アジアにおける小売業の国際化(矢作 2000)

要約
 小売業において「クロスボーダー(国境超え)による持続的成長戦略の重要性が急激に高まった」ことを受け,この論文ではアジア各国における小売業国際化の実態把握が研究の目的とされている。「資本の自由化,外資参入状況,現地小売業への影響」(91ページ)のデータが集められ,特に失敗の研究に重点を置き,比較分析がおこなわれている。

理論的検討
 小売業の持続的成長の戦略には,品揃えの総合化・品揃えの専門化など,取扱商品の見直しがあり,その延長として業態転換・多角化,新業態の開発があるとされている。しかし,多様な業態が発達している先進国では,これらの戦略による持続的成長の余地は大きくないとしている。ここでは,国境を超えた地理的拡大が持続的成長の鍵を握るという認識の下,アジアにおける小売業国際化の実態の把握が試みられている。そこで,「資本の自由化,外資参入状況,現地小売業への影響」(91ページ)のデータを集め比較検討がおこなわれている。

国際化の展開と背景
 小売業国際化の歴史の概観を通して,次のようなことが示されている。「90年代に入って,国際化は大規模小売業にとってかなり一般的な成長戦略となった」(93ページ)が,現在でもヨーロッパ小売業による国際化の中心は欧州域内であり,「文化圏の異なるアジアへの参入は散発的である」(93ページ)とされている。しかしながら,アジアへの進出が加速している事実も示されている。この背景を説明するため,アジアにおける小売業国際化の要因をプッシュ要因とプル要因にわけ,整理している。ここでは,市場性,法的規制,経営戦略,その他の四つの要素で整理されている。この作業から,「市場性と法的規制におけるプッシュ,プル要因が時期的に見事にかみ合っている」(95ページ)ことが明らかにされている。具体的には,市場性としては,欧米の低い経済成長とアジアの高い経済成長が挙げられ,法的規制としては,欧州の厳しい出店規制とアジアの資本自由化が挙げられている。
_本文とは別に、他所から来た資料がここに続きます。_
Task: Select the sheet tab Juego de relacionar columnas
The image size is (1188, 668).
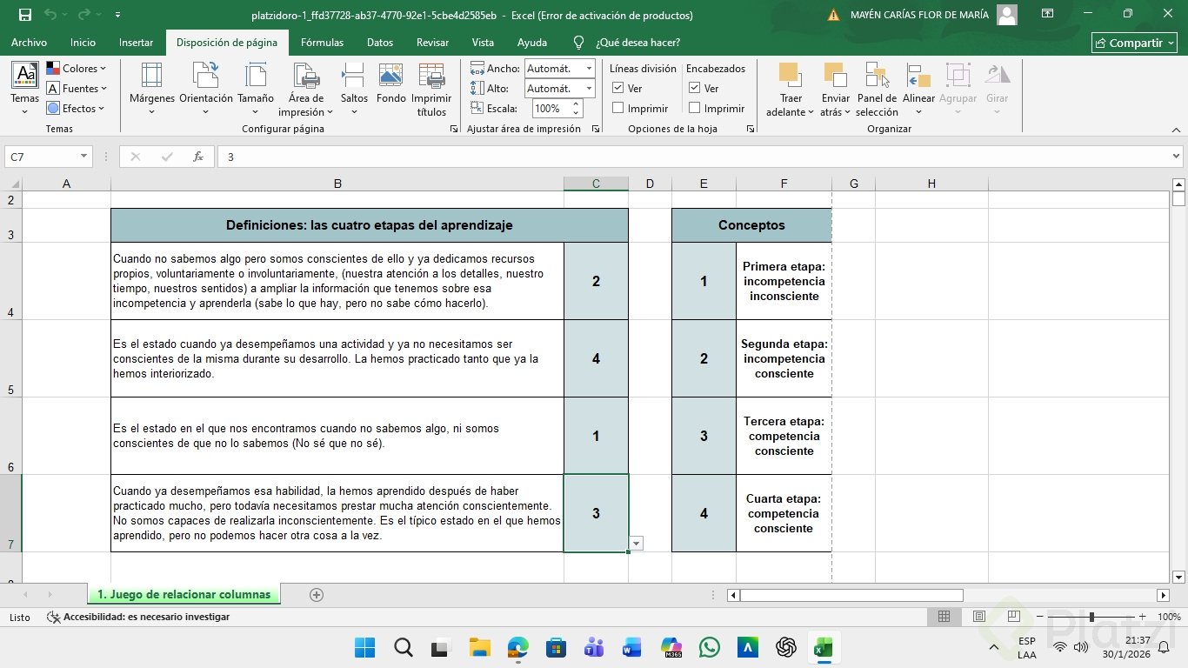Action: [x=184, y=595]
これらが時期的にかみ合ったことで,欧米小売業のアジア進出が促進されたと述べられている。

国際化のプロセスと参入モードの選択
 ここでは,3つの国際化として,各国の貿易・為替制限から影響を受ける商品の国際化,経営技術の国際移転,各国の資本自由化政策から影響を受ける資本の国際化が挙げられている。この3つの国際化のうち,「商品の国際化と経営技術の国際移転は「業務提携」に含め,資本の国際化は「合弁会社」,「完全子会社」の2つに分け」(92ページ),参入モードの選択問題が考えられている。業務提携,合弁会社,完全子会社,この3つの参入モードそれぞれの特徴が統制,経営資源の投入,ノウハウ等の流出リスクの3つの要素で整理されている。さらに,小売業特有の国際化リスクを回避する手段として,「①業務提携のような低関与型参入により国際化リスクを削減する,②業務提携から資本進出へといった段階的参入方式により現地市場の情報と知識を蓄積し活用する」(96ページ)という2つの方式が示されている。文化的に遠い地域や,外資出資比率に制限のあるアジアで有効な方法として①が紹介され,製造業のように固有の製品やブランドを持つような小売業が利用可能な手段として②が紹介されている。
 
参入後の競争と経営状況
 最後には,アジアにおける小売業のグローバルな競争による,現地の競争や現地市場の構造の変化について述べられている。日本を除いたアジア各国,各地域の現地小売業への影響は深刻であることが示されているが,有力な小売業のアジア進出の成功例が限られていることも示されている。特に,日系小売業の不振が採り上げられ,経営収支構造の問題が指摘されている。現地市場に適合的な収支構造を確立するために3つの問題があるという。「販売管理費自体の適切な管理」,「適切な粗利益率を確保するための商品調達の改善」,「販売効率あるいは在庫回転率」(99ページ)の3つの問題である。日本のスーパーと欧米のハイパーマーケットの経営モデルを比較したところ,日本は高い販売管理費,高い粗利益率,高い在庫回転率の3高,欧米はその逆の3低がその特徴として明らかにされている。日系企業のアジア進出では低い粗利益率と高い販売管理費が,外資専門店の日本進出では高い販売管理費や低い販売効率がその足かせとなったと述べられている。「グローバル化はそれぞれの国で構築された異質な経営モデルが競い合う場」(99ページ)とし,小売業の海外市場進出の失敗の研究を通して,異質な海外市場でのそれぞれの経営モデルの変容を見ていきたいとしている。

論点
 参入モードの選択においては,アジアにおける適切な参入モードなど,もう少しアジアの市場特性等に焦点を当てた詳細な検討が必要であると思う。

出典:矢作敏行(2000)「アジアにおける小売業の国際化」『経営志林』,第37巻第3号,89-101ページ。